In [1]:
import numpy as np
import matplotlib.pyplot as plt
import seaborn as sns
%matplotlib inline
%config InlineBackend.figure_format = "retina"
import pandas as pd
sns.set_context("talk")
In [2]:
names = ['byte_range', 'data_type', 'col_ID', 'desc']
fwf_cols = pd.read_fwf('../data/synthetic/gum_mw_columns.tsv',names=names)
In [3]:
fwf_cols.head()
Out[3]:
In [4]:
col_names = fwf_cols.col_ID.values
I had to modify the raw data to get it to read in conveniently. I try not to modify raw data formats (for reproducibility purposes) but there didn't seem to be a convenient way otherwise. The problem was the Vtype column is undefined for most of the file, so a fixed-width-file appears to have no column there, which screws up the last few columns. I simply labeled the first three columns as "ajun" to make it look like there was something there. So I will just drop those rows.
In [5]:
gum_mw_alt = pd.read_fwf('../data/synthetic/gum_mw.sam', names=col_names)
In [6]:
gum_mw_alt.drop(["Vamp", "Vper", "Vphase", "Vtype"], inplace=True, axis=1)
In [7]:
gum_mw_alt.head()
Out[7]:
In [8]:
col_names
Out[8]:
In [9]:
gum = gum_mw_alt
In [10]:
plt.figure(figsize=[5, 8])
#plt.plot(gum['V-I'], gum.Mbol, '.')
plt.plot(gum.Teff, gum.Mbol, '.')
plt.xlim(10000, 2000)
plt.ylim(20, -5)
plt.xlabel("$T_{\mathrm{eff}}$")
plt.ylabel("$M_{\mathrm{bol}}$");
These are the input stars. The absolute magnitude versus effective temperature.
In [11]:
plt.figure(figsize=[8, 8])
#plt.plot(gum['V-I'], gum.Mbol, '.')
sc = plt.scatter(gum.r/1000.0, gum.Gmag, c=gum.Teff, s=20, marker='o', vmin=2000, vmax=10000, cmap="Spectral")
plt.xlabel("$d$ (kpc)")
plt.ylabel("$G$")
plt.hlines(12, 0, 10, colors = 'b', linestyles='--')
plt.colorbar(sc)
plt.ylim(20, 5)
plt.xlim(0, 10)
Out[11]:
This is sort-of a Malmquist bias plot. At a given distance, you can detect the brighter stars.
In [12]:
plt.figure(figsize=[8, 8])
plt.plot(gum.pmRA, gum.pmDE, '.', alpha=0.2)

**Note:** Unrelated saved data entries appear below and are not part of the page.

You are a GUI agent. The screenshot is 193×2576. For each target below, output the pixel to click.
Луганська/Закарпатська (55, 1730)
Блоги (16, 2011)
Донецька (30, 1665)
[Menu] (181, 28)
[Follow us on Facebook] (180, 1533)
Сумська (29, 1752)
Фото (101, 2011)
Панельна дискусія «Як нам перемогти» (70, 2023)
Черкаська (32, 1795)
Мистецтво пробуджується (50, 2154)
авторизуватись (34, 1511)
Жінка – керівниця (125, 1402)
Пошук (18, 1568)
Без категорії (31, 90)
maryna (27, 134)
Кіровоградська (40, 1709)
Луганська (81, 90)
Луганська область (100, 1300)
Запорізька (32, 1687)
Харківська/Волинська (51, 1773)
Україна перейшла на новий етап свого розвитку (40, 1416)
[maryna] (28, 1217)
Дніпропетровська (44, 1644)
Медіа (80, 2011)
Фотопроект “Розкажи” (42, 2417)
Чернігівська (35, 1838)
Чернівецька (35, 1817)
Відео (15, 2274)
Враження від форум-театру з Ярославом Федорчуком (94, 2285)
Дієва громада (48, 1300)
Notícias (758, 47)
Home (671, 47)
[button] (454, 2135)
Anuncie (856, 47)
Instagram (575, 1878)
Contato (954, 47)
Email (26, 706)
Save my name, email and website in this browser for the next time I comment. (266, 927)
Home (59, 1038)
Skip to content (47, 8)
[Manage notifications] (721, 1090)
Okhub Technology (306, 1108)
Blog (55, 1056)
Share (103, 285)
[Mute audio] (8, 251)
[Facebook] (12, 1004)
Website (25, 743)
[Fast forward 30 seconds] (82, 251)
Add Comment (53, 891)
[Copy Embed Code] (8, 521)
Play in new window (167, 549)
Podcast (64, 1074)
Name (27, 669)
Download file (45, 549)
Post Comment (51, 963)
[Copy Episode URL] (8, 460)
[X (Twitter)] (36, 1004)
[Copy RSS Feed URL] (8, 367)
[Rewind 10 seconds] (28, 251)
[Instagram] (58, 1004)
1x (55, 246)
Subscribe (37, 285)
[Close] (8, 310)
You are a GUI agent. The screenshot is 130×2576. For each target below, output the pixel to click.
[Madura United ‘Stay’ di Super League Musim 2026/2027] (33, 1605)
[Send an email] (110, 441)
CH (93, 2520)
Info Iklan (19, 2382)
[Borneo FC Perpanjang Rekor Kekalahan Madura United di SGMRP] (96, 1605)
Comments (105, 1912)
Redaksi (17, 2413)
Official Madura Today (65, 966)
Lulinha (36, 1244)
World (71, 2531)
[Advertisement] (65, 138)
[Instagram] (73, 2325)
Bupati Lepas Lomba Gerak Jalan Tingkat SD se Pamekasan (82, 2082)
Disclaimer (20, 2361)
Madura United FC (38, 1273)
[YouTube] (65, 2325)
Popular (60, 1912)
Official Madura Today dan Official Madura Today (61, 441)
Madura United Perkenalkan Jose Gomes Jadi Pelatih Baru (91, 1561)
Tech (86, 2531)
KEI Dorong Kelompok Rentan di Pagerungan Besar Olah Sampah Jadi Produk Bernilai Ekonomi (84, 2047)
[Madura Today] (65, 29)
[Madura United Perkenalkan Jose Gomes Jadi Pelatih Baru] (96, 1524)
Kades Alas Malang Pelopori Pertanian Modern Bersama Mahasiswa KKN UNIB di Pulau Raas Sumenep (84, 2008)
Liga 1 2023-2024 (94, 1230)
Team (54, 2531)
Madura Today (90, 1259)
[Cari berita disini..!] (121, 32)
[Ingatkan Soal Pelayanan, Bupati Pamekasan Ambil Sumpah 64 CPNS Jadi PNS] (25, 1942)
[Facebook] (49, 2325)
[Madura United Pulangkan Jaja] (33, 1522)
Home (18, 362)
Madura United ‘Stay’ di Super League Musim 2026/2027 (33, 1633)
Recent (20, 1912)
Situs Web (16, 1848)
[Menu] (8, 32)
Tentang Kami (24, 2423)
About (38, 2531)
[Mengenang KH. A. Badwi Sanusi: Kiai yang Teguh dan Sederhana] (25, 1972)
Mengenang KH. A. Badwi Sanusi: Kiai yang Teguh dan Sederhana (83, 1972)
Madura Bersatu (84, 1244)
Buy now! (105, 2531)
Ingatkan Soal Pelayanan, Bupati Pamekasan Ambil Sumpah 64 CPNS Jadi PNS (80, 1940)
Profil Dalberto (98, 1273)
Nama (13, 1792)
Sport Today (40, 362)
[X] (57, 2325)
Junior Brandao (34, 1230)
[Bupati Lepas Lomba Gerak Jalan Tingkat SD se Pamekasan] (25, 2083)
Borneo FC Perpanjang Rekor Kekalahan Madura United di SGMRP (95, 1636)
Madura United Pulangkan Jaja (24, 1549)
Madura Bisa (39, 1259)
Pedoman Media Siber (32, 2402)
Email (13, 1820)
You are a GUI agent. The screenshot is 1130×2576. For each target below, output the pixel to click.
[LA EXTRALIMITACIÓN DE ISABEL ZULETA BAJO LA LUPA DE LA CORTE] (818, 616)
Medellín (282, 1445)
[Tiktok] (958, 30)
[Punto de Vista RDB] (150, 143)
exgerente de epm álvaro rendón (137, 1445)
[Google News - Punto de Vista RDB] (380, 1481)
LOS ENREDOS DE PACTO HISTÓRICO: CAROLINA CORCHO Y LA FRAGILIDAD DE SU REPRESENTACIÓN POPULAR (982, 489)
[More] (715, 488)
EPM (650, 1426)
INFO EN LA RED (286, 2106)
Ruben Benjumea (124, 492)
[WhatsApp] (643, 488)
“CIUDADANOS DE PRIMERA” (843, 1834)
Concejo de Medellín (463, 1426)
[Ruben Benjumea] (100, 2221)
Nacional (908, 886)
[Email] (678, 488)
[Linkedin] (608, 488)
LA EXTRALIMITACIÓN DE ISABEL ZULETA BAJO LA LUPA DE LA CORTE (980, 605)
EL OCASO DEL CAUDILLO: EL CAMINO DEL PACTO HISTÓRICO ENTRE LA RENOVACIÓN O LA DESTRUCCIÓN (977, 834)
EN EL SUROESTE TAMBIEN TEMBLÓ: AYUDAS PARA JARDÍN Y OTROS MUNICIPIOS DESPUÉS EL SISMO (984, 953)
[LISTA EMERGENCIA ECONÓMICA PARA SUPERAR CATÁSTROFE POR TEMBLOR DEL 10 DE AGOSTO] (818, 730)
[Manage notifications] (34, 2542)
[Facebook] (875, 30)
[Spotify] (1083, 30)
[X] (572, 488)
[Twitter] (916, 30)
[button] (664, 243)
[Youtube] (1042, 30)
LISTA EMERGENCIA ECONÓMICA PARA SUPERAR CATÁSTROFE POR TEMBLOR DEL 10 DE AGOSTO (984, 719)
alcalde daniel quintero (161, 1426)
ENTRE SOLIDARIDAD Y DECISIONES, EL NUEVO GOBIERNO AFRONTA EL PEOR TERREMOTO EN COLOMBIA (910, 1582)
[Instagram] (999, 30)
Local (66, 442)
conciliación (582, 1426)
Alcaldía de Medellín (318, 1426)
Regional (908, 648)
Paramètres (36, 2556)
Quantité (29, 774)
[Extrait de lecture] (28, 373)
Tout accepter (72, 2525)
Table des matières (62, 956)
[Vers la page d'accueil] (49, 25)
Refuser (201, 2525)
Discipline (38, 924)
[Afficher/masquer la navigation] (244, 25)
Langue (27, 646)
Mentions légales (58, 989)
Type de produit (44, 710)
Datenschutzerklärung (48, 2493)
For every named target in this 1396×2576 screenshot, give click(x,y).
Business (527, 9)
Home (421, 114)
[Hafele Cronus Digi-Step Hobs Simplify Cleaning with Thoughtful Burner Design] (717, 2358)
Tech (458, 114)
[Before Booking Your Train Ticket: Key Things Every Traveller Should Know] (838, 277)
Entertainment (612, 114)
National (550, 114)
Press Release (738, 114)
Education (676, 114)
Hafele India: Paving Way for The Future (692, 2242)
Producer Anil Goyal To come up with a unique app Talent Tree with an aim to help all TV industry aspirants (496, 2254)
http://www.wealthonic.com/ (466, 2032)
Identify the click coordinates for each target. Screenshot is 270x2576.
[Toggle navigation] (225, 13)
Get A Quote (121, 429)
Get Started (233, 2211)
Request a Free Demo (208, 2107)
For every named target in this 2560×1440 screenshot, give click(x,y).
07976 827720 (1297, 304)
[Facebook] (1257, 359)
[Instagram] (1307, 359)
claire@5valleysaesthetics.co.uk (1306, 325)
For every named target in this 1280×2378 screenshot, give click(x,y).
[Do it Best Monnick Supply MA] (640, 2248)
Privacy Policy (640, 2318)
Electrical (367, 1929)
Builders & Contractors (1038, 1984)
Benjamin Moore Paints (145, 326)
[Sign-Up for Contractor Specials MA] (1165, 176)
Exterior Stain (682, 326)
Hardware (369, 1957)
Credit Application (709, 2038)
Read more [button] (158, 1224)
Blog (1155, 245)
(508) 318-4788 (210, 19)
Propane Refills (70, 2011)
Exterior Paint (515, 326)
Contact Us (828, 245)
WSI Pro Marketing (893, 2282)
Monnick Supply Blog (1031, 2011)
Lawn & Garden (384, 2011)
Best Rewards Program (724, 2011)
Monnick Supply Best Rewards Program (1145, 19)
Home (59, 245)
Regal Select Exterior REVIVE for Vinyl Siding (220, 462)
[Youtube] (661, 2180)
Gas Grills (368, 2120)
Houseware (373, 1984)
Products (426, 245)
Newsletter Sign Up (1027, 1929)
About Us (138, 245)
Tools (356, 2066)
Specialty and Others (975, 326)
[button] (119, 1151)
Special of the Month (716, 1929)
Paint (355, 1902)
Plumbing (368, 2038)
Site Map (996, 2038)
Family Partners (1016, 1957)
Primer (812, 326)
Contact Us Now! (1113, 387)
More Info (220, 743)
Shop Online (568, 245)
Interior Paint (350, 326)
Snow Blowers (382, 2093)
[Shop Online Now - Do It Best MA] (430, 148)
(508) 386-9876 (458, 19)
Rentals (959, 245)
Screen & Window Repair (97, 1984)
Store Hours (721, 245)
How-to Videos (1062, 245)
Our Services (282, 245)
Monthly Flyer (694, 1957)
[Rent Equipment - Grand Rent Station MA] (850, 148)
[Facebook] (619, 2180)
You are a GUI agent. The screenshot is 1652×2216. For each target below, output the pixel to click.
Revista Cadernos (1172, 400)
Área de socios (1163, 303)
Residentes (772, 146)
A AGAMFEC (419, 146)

plt.xlabel("$\delta_{\mathrm{RA}}$ (mas/yr)")
plt.ylabel("$\delta_{\mathrm{DEC}}$ (mas/yr)")
Out[12]:
This is a typical proper motion scatter plot.
In [13]:
plt.figure(figsize=[8, 8])
pm = np.sqrt(gum.pmDE**2 + gum.pmDE**2)
plt.plot(gum.r/1000.0, pm, '.', alpha=0.5)
plt.xlabel("$d$ (kpc)")
plt.ylabel("$\delta$ (mas/yr)")
Out[13]:
Large proper-motion sources are generally closer.
Overall I am dis-satisfied with the number of sources. 1000 is barely enough to do anything with. I sort of wish it was a mock catalog: real stars with unknown distances, but with distances assigned based on some Galactic model and noised up according to the Gaia limitations. Then we could do some cross-matching, etc. As it stands, all I can do is make irrelevant plots.
So an interesting thing to do would be to make dummy clusters and sprinkle them into the data, and see if I can detect them from clustering. That would let me hone an algorithm to then apply to real data. But the truth is that this is way more complicated-- the Galactic potential starts to matter, extinction, binaries, variability. So modeling this the right way is more complicated than a simple afternoon hack.